Institute of Smart Systems and Artificial Intelligence, Nazarbayev University, Astana 010000, Kazakhstan.
Sensors (Basel). 2024 Sep 15;24(18):5993. doi: 10.3390/s24185993.
Accurate face detection and subsequent localization of facial landmarks are mandatory steps in many computer vision applications, such as emotion recognition, age estimation, and gender identification. Thanks to advancements in deep learning, numerous facial applications have been developed for human faces. However, most have to employ multiple models to accomplish several tasks simultaneously. As a result, they require more memory usage and increased inference time. Also, less attention is paid to other domains, such as animals and cartoon characters. To address these challenges, we propose an input-agnostic face model, AnyFace++, to perform multiple face-related tasks concurrently. The tasks are face detection and prediction of facial landmarks for human, animal, and cartoon faces, including age estimation, gender classification, and emotion recognition for human faces. We trained the model using deep multi-task, multi-domain learning with a heterogeneous cost function. The experimental results demonstrate that AnyFace++ generates outcomes comparable to cutting-edge models designed for specific domains.
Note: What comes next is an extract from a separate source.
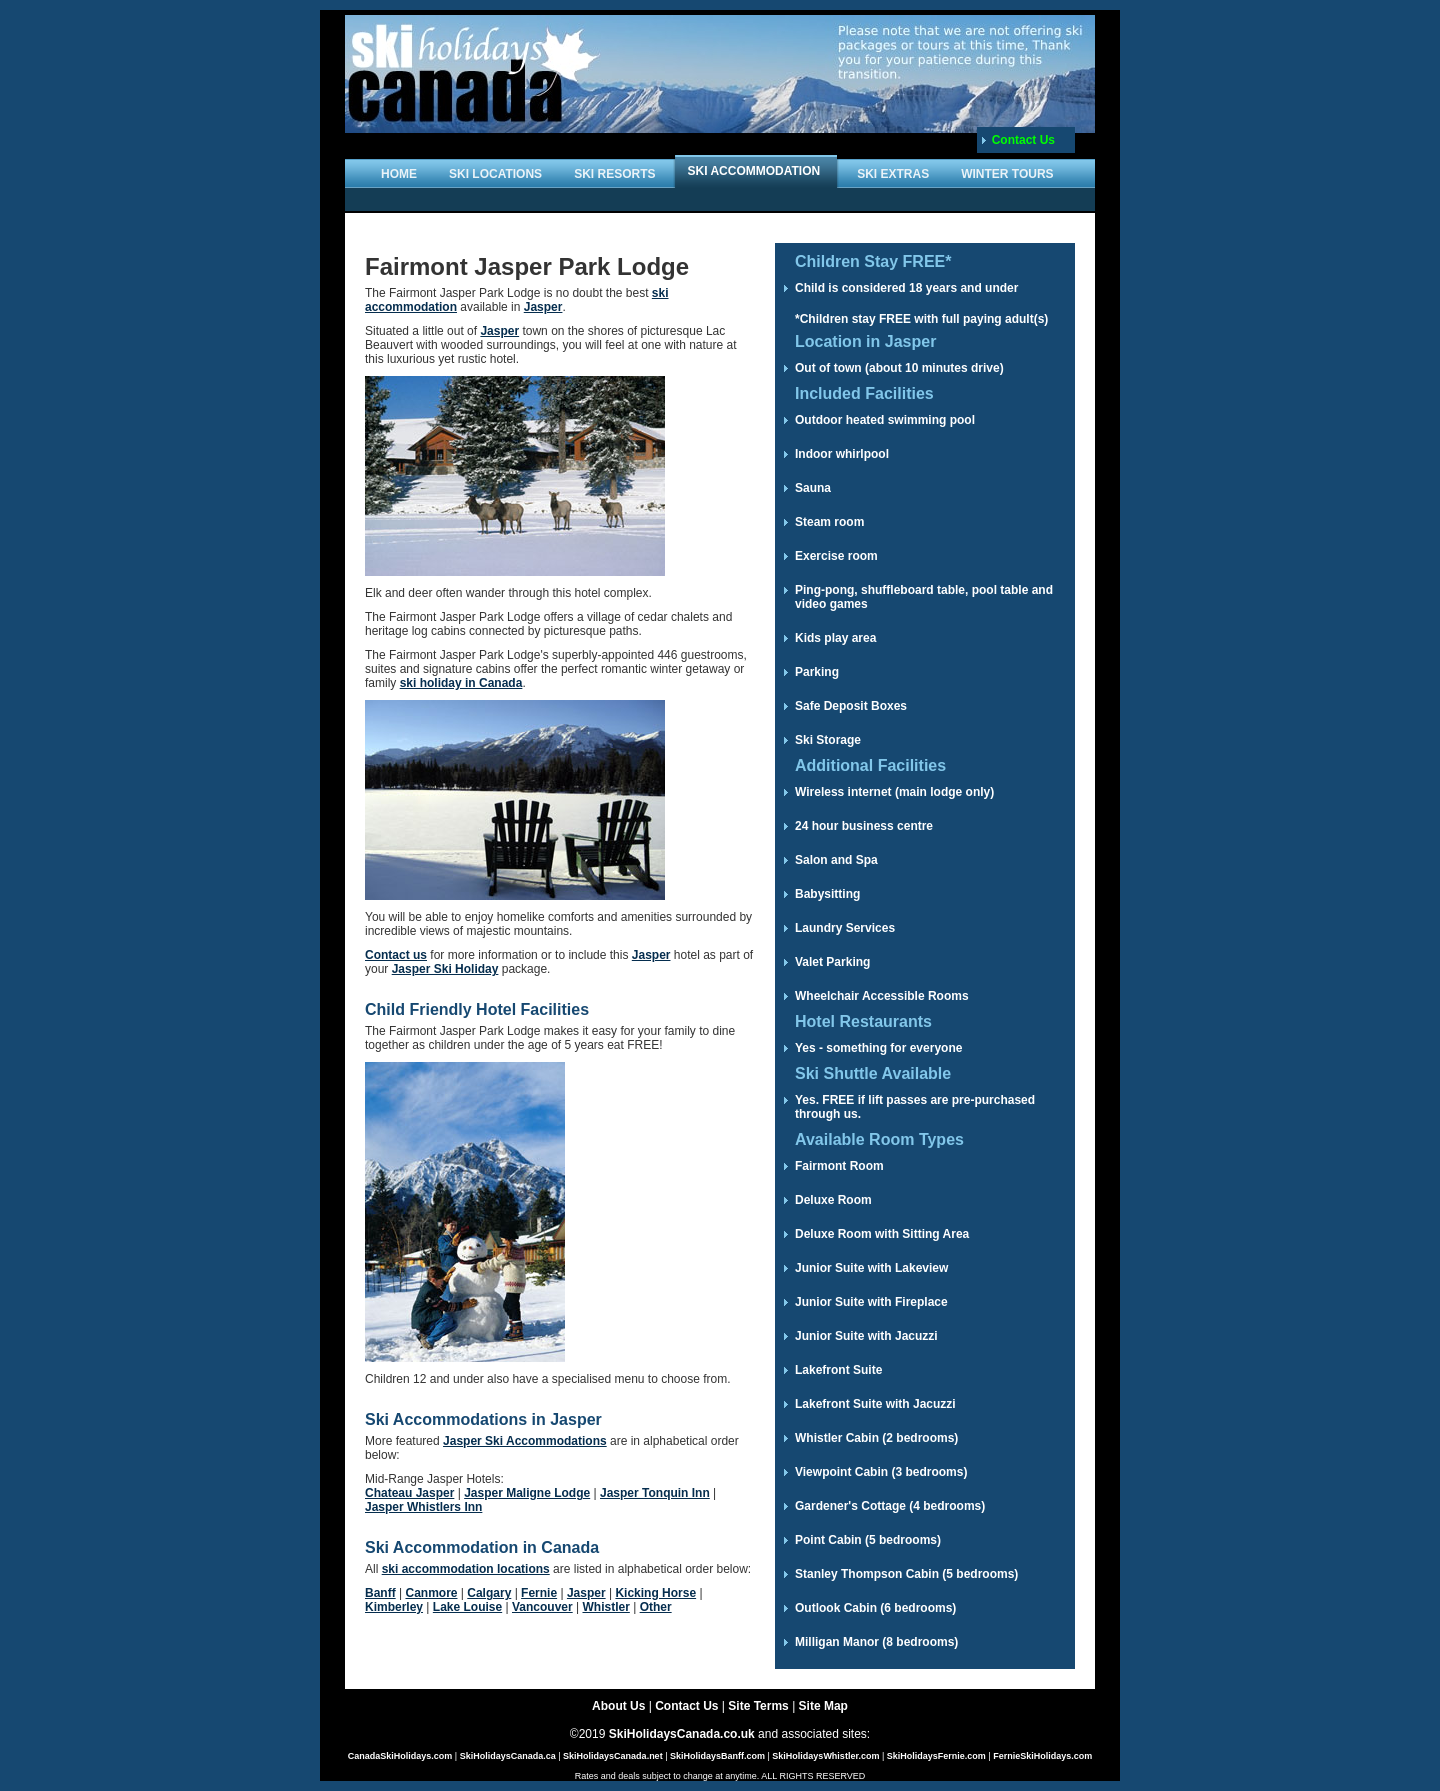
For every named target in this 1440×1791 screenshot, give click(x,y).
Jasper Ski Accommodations (525, 1441)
准确的人脸检测和随后的面部地标定位是许多计算机视觉应用的必要步骤,例如情感识别、年龄估计和性别识别。由于深度学习的进步,已经开发了许多用于人脸的面部应用程序。然而,大多数应用程序都必须使用多个模型来同时完成多项任务。因此,它们需要更多的内存使用和增加的推理时间。此外,对其他领域(如动物和卡通人物)的关注较少。为了解决这些挑战,我们提出了一种与输入无关的人脸模型 AnyFace++,以同时执行多个与人脸相关的任务。这些任务包括人脸检测和预测人脸地标,用于人类、动物和卡通人脸,包括人类的年龄估计、性别分类和情感识别。我们使用深度多任务、多域学习和异构代价函数对模型进行了训练。实验结果表明,AnyFace++生成的结果可与专门针对特定领域的最先进模型相媲美。